[Material for the task]
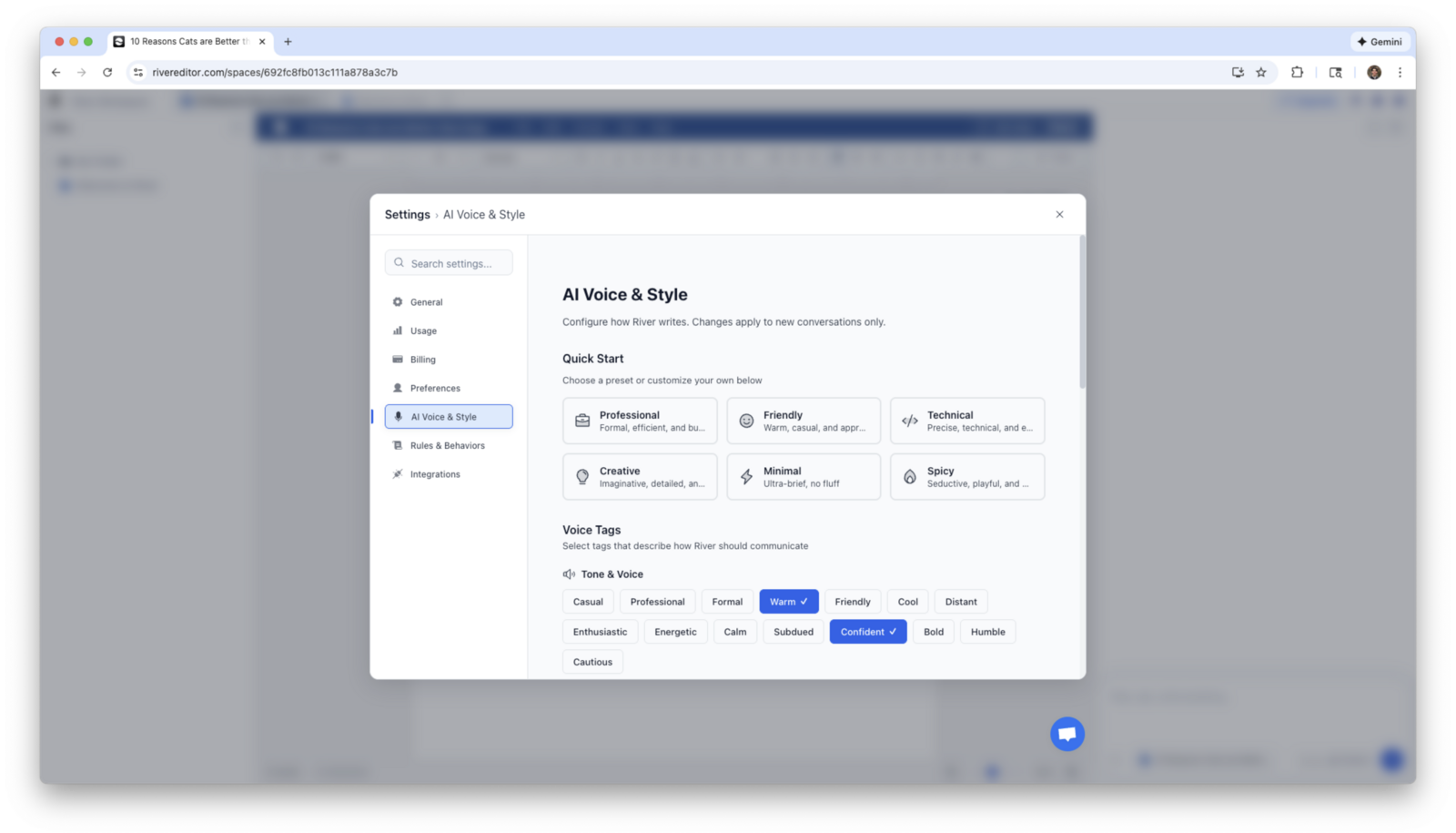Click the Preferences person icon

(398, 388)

...

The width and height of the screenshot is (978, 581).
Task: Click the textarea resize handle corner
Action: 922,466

[Task brief]
Return the material starting at the line that contains "The width and" and ending with the line that contains "Action: 922,466", keeping every line unchanged.

[Final result]
The width and height of the screenshot is (978, 581).
Task: Click the textarea resize handle corner
Action: 922,466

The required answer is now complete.